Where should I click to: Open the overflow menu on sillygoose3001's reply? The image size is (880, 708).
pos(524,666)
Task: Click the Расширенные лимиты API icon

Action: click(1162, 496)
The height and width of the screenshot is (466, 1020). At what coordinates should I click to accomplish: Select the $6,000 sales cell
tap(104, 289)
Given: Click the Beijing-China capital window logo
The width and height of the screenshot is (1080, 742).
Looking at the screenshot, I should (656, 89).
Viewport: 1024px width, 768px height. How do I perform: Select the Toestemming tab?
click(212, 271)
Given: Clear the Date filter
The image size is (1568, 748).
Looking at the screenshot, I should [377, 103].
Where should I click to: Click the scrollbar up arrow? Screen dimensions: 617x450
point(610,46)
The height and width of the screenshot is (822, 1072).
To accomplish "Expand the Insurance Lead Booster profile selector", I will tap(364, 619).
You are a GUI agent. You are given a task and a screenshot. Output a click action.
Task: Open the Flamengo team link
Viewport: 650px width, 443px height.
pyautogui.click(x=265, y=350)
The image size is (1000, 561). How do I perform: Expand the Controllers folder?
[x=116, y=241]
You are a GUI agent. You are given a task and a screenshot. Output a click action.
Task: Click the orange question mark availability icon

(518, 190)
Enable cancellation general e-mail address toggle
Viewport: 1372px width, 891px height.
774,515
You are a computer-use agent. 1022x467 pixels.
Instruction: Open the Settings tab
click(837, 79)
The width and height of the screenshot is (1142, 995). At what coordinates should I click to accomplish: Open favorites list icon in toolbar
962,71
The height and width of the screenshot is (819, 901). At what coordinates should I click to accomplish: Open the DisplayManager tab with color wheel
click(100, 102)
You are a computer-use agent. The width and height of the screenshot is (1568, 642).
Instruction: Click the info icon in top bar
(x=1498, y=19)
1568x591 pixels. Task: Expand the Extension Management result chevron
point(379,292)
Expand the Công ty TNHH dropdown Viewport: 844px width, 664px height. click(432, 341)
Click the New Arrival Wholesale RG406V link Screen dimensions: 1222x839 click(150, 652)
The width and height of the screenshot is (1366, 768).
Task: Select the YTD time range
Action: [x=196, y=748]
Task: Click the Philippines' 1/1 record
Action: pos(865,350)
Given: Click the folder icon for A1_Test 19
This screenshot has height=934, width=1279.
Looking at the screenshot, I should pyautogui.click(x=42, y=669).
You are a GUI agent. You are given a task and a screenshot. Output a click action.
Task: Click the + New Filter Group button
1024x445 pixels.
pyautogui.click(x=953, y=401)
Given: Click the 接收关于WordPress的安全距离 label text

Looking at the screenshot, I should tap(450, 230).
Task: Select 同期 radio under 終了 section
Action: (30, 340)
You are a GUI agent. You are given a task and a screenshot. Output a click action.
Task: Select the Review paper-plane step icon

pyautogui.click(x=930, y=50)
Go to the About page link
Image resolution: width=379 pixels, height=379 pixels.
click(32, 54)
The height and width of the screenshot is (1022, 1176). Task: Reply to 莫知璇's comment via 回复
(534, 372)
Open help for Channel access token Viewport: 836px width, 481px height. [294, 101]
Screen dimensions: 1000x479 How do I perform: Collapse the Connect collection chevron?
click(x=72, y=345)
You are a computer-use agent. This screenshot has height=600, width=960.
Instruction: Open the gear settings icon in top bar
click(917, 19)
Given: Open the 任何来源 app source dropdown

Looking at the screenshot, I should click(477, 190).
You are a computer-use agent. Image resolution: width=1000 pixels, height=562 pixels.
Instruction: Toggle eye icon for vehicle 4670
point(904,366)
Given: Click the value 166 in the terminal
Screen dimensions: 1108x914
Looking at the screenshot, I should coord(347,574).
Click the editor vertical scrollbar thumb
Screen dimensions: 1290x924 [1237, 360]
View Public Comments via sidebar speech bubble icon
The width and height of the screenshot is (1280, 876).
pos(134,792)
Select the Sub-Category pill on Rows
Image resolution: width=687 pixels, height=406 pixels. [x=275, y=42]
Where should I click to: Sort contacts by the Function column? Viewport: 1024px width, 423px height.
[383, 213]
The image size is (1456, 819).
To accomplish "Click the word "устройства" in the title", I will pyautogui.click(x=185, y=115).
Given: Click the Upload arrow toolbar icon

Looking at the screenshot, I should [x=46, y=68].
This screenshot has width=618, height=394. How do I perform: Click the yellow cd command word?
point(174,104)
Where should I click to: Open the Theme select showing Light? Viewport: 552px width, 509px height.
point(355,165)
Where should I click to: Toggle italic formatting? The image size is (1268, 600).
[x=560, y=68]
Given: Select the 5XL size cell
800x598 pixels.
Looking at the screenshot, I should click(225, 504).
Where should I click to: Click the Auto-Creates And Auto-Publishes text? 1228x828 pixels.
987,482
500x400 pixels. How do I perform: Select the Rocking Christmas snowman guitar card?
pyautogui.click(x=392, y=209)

----

AIM OF THE EXERCISE -
Scan the lines above for the word "computer", then copy each line that has it.

OUTPUT BELOW -
You are a computer-use agent. 1022x467 pixels.
You are a computer-use agent. The width and height of the screenshot is (1568, 642).
You are a computer-use agent. This screenshot has height=600, width=960.
You are a computer-use agent. Image resolution: width=1000 pixels, height=562 pixels.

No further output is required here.